[DIRECTIONS FOR THIS TASK]
The whole set of entries is to be restated word for word.

[PROVIDED RECORDS]
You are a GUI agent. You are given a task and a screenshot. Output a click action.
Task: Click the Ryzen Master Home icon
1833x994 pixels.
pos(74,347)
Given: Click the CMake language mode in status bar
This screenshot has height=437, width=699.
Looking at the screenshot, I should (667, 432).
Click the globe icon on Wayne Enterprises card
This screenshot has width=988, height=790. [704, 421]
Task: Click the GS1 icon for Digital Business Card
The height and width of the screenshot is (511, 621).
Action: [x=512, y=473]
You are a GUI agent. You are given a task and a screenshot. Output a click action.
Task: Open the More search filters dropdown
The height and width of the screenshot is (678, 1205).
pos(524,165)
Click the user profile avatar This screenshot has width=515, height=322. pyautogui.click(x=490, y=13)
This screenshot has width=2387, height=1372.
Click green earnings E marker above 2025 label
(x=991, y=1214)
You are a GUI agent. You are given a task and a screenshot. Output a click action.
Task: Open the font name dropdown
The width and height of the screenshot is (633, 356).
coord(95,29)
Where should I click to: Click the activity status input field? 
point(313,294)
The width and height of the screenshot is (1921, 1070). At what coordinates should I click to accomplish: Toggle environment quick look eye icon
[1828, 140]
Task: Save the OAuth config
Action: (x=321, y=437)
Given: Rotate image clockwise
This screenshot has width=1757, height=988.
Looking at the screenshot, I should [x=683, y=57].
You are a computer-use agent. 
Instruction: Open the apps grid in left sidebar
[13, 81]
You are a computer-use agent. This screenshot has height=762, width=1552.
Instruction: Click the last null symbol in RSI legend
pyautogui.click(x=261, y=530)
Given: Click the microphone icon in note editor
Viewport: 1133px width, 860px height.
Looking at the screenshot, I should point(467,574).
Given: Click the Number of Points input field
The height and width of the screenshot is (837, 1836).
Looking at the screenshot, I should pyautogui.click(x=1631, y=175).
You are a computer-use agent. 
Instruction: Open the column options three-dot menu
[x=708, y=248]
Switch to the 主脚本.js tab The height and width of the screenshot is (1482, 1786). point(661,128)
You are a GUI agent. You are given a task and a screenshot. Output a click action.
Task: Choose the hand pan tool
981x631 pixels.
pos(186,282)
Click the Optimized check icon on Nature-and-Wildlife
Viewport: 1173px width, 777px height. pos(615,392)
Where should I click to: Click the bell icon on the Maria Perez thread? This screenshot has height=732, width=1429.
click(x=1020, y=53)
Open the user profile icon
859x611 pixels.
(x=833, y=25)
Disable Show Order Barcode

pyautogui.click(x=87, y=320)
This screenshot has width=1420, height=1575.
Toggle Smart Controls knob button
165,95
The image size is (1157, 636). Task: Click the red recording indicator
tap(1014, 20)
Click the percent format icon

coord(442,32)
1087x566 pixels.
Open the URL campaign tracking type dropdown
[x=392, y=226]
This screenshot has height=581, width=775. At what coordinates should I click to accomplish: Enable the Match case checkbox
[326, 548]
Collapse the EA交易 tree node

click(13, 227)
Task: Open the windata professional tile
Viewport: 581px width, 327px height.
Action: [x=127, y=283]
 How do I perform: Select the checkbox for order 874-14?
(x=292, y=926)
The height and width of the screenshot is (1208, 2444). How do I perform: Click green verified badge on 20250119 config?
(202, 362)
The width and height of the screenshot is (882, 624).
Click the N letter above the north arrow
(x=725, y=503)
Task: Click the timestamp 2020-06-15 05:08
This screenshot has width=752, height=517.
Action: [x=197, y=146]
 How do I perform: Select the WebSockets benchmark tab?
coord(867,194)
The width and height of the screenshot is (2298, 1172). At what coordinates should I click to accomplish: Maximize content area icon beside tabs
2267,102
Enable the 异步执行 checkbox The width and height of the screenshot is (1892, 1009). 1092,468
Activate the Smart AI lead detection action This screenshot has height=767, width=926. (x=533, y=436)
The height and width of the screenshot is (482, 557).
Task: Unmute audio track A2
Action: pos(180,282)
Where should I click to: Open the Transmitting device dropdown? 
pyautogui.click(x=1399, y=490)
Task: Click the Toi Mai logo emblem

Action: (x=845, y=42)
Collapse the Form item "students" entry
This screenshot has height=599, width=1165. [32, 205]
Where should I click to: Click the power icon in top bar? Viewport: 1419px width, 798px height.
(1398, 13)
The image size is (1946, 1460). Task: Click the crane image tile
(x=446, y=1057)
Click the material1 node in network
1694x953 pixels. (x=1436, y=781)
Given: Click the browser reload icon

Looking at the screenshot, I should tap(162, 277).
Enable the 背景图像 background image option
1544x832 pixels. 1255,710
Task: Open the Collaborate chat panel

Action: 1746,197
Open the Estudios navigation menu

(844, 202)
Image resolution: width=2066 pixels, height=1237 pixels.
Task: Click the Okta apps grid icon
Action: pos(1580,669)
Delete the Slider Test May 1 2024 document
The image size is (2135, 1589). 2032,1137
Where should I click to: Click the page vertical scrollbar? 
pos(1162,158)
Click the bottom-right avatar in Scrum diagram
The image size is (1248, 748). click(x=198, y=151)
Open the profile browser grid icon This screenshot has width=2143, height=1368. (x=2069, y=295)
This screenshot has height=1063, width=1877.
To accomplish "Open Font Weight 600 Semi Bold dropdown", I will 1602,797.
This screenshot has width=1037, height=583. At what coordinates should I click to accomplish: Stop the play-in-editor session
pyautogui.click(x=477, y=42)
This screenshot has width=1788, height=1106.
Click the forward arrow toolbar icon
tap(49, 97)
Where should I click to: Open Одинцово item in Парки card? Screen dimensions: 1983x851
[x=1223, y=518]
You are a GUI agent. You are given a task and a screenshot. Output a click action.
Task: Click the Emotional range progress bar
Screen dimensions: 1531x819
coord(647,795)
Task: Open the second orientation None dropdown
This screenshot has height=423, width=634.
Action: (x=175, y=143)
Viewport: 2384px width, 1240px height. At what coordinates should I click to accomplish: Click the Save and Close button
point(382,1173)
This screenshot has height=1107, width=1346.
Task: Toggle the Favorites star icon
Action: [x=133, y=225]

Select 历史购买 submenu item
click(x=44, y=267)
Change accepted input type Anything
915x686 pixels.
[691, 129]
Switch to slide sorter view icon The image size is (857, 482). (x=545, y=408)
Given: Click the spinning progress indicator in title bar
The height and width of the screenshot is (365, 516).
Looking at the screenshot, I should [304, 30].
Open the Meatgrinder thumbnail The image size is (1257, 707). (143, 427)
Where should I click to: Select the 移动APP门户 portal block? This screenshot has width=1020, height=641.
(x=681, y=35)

[EXERCISE RESPONSE]
You are a GUI agent. You are given a task and a screenshot. Output a click action.
Task: Click the Ryzen Master Home icon
1833x994 pixels.
pos(74,347)
Given: Click the CMake language mode in status bar
This screenshot has height=437, width=699.
Looking at the screenshot, I should (667, 432).
Click the globe icon on Wayne Enterprises card
This screenshot has width=988, height=790. [704, 421]
Task: Click the GS1 icon for Digital Business Card
The height and width of the screenshot is (511, 621).
Action: [x=512, y=473]
You are a GUI agent. You are given a task and a screenshot. Output a click action.
Task: Open the More search filters dropdown
The height and width of the screenshot is (678, 1205).
pos(524,165)
Click the user profile avatar This screenshot has width=515, height=322. pyautogui.click(x=490, y=13)
This screenshot has width=2387, height=1372.
Click green earnings E marker above 2025 label
(x=991, y=1214)
You are a GUI agent. You are given a task and a screenshot. Output a click action.
Task: Open the font name dropdown
The width and height of the screenshot is (633, 356).
coord(95,29)
Where should I click to: Click the activity status input field? 
point(313,294)
The width and height of the screenshot is (1921, 1070). At what coordinates should I click to accomplish: Toggle environment quick look eye icon
[1828, 140]
Task: Save the OAuth config
Action: (x=321, y=437)
Given: Rotate image clockwise
This screenshot has width=1757, height=988.
Looking at the screenshot, I should [x=683, y=57].
You are a computer-use agent. 
Instruction: Open the apps grid in left sidebar
[13, 81]
You are a computer-use agent. This screenshot has height=762, width=1552.
Instruction: Click the last null symbol in RSI legend
pyautogui.click(x=261, y=530)
Given: Click the microphone icon in note editor
Viewport: 1133px width, 860px height.
Looking at the screenshot, I should point(467,574).
Given: Click the Number of Points input field
The height and width of the screenshot is (837, 1836).
Looking at the screenshot, I should pyautogui.click(x=1631, y=175).
You are a computer-use agent. 
Instruction: Open the column options three-dot menu
[x=708, y=248]
Switch to the 主脚本.js tab The height and width of the screenshot is (1482, 1786). point(661,128)
You are a GUI agent. You are given a task and a screenshot. Output a click action.
Task: Choose the hand pan tool
981x631 pixels.
pos(186,282)
Click the Optimized check icon on Nature-and-Wildlife
Viewport: 1173px width, 777px height. pos(615,392)
Where should I click to: Click the bell icon on the Maria Perez thread? This screenshot has height=732, width=1429.
click(x=1020, y=53)
Open the user profile icon
859x611 pixels.
(x=833, y=25)
Disable Show Order Barcode

pyautogui.click(x=87, y=320)
This screenshot has width=1420, height=1575.
Toggle Smart Controls knob button
165,95
The image size is (1157, 636). Task: Click the red recording indicator
tap(1014, 20)
Click the percent format icon

coord(442,32)
1087x566 pixels.
Open the URL campaign tracking type dropdown
[x=392, y=226]
This screenshot has height=581, width=775. At what coordinates should I click to accomplish: Enable the Match case checkbox
[326, 548]
Collapse the EA交易 tree node

click(13, 227)
Task: Open the windata professional tile
Viewport: 581px width, 327px height.
Action: [x=127, y=283]
 How do I perform: Select the checkbox for order 874-14?
(x=292, y=926)
The height and width of the screenshot is (1208, 2444). How do I perform: Click green verified badge on 20250119 config?
(202, 362)
The width and height of the screenshot is (882, 624).
Click the N letter above the north arrow
(x=725, y=503)
Task: Click the timestamp 2020-06-15 05:08
This screenshot has width=752, height=517.
Action: [x=197, y=146]
 How do I perform: Select the WebSockets benchmark tab?
coord(867,194)
The width and height of the screenshot is (2298, 1172). At what coordinates should I click to accomplish: Maximize content area icon beside tabs
2267,102
Enable the 异步执行 checkbox The width and height of the screenshot is (1892, 1009). 1092,468
Activate the Smart AI lead detection action This screenshot has height=767, width=926. (x=533, y=436)
The height and width of the screenshot is (482, 557).
Task: Unmute audio track A2
Action: pos(180,282)
Where should I click to: Open the Transmitting device dropdown? 
pyautogui.click(x=1399, y=490)
Task: Click the Toi Mai logo emblem

Action: (x=845, y=42)
Collapse the Form item "students" entry
This screenshot has height=599, width=1165. [32, 205]
Where should I click to: Click the power icon in top bar? Viewport: 1419px width, 798px height.
(1398, 13)
The image size is (1946, 1460). Task: Click the crane image tile
(x=446, y=1057)
Click the material1 node in network
1694x953 pixels. (x=1436, y=781)
Given: Click the browser reload icon

Looking at the screenshot, I should tap(162, 277).
Enable the 背景图像 background image option
1544x832 pixels. 1255,710
Task: Open the Collaborate chat panel

Action: 1746,197
Open the Estudios navigation menu

(844, 202)
Image resolution: width=2066 pixels, height=1237 pixels.
Task: Click the Okta apps grid icon
Action: pos(1580,669)
Delete the Slider Test May 1 2024 document
The image size is (2135, 1589). 2032,1137
Where should I click to: Click the page vertical scrollbar? 
pos(1162,158)
Click the bottom-right avatar in Scrum diagram
The image size is (1248, 748). click(x=198, y=151)
Open the profile browser grid icon This screenshot has width=2143, height=1368. (x=2069, y=295)
This screenshot has height=1063, width=1877.
To accomplish "Open Font Weight 600 Semi Bold dropdown", I will 1602,797.
This screenshot has width=1037, height=583. At what coordinates should I click to accomplish: Stop the play-in-editor session
pyautogui.click(x=477, y=42)
This screenshot has width=1788, height=1106.
Click the forward arrow toolbar icon
tap(49, 97)
Where should I click to: Open Одинцово item in Парки card? Screen dimensions: 1983x851
[x=1223, y=518]
You are a GUI agent. You are given a task and a screenshot. Output a click action.
Task: Click the Emotional range progress bar
Screen dimensions: 1531x819
coord(647,795)
Task: Open the second orientation None dropdown
This screenshot has height=423, width=634.
Action: (x=175, y=143)
Viewport: 2384px width, 1240px height. At what coordinates should I click to accomplish: Click the Save and Close button
point(382,1173)
This screenshot has height=1107, width=1346.
Task: Toggle the Favorites star icon
Action: [x=133, y=225]

Select 历史购买 submenu item
click(x=44, y=267)
Change accepted input type Anything
915x686 pixels.
[691, 129]
Switch to slide sorter view icon The image size is (857, 482). (x=545, y=408)
Given: Click the spinning progress indicator in title bar
The height and width of the screenshot is (365, 516).
Looking at the screenshot, I should [304, 30].
Open the Meatgrinder thumbnail The image size is (1257, 707). (143, 427)
Where should I click to: Select the 移动APP门户 portal block? This screenshot has width=1020, height=641.
(x=681, y=35)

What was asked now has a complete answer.